The Advisors' Blog

This blog features wisdom from respected compensation consultants and lawyers

Monthly Archives: June 2018

June 29, 2018

Say-on-Pay: One Take on Recent Low Votes

Liz Dunshee

So far, this year’s say-on-pay failure rate is about 2% higher than last year. This “As You Sow” blog gives a take on why that’s happening. Here’s the intro:

Not all the votes are in, but there are already a significant number low votes and outright losses among the S&P 500 on pay packages. So far there are seven S&P 500 companies that have lost majority votes that I’m aware of for this calendar year: Ameriprise, Disney, Halliburton, Mattel, Mondelez, Western Digital and Wynn Resorts. Chesapeake Energy which was removed from the S&P 500 on March 19, 2018 due to “market capitalization changes” also had a failed pay vote.

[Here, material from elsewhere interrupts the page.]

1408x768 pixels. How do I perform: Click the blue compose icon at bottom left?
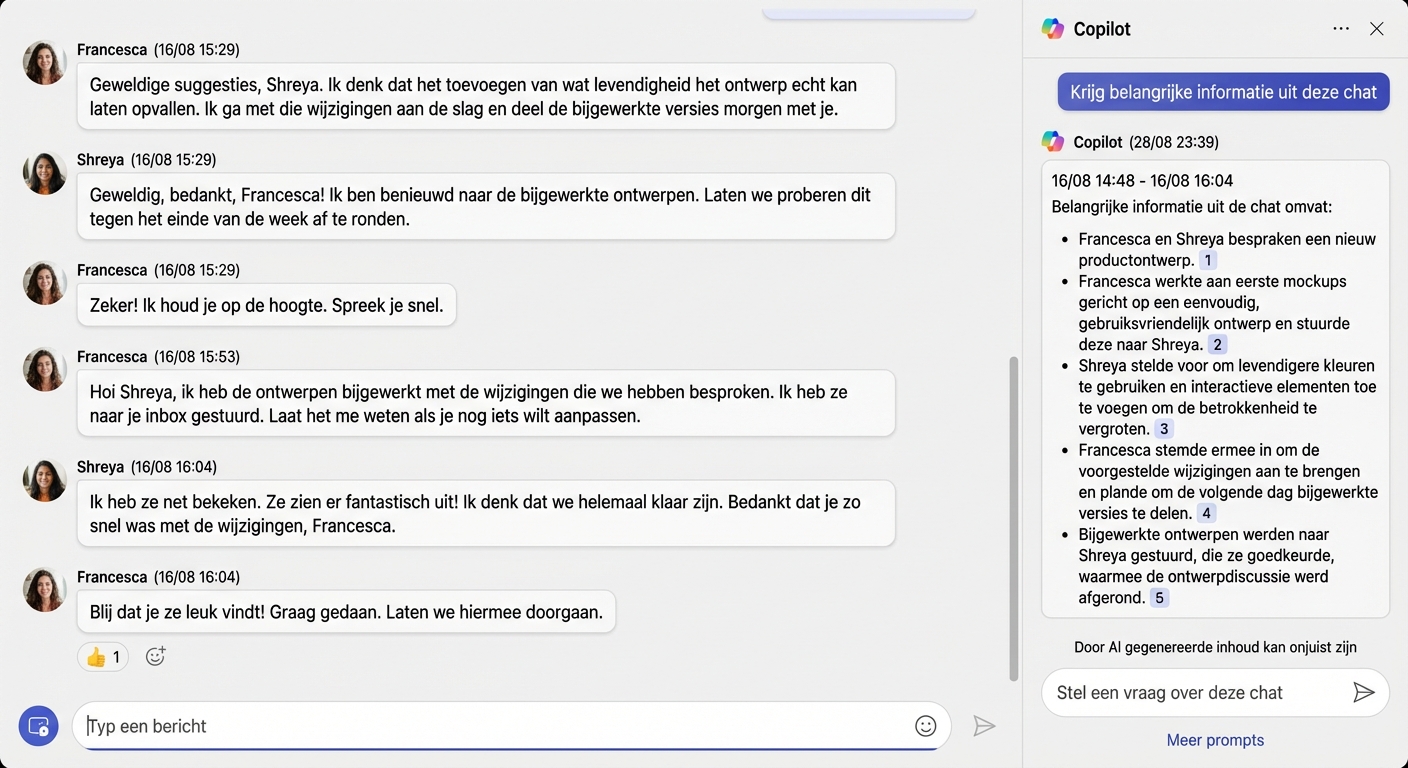point(38,726)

Most of the early low votes and failures fell under two categories: transition packages and pay/performance disconnect. In many instances both factors were in play.

June 28, 2018

Director Pay: ISS Policy Could Lead to 2019 “No” Votes

Liz Dunshee

New this year, ISS started taking a closer look at director pay. In the absence of a “compelling rationale” or other mitigating factors, it will recommend a vote against members of the board committee responsible for setting non-employee director pay if the pay has been “excessive” for two or more years. This means that we could start seeing negative vote recommendations in 2019. Here’s more detail from this Meridian memo:

ISS guidance indicates how it will determine whether director pay is “excessive”: To determine outlier cases, ISS will compare individual non-employee director (NED) pay totals to the median of all non-employee directors at companies in the same index [e.g., S&P 500] and industry [i.e., two-digit GICS group]. The purpose is to identify a pattern of extreme outliers, which historically has represented pay figures above the top 5% of all comparable directors [based on ISS back testing].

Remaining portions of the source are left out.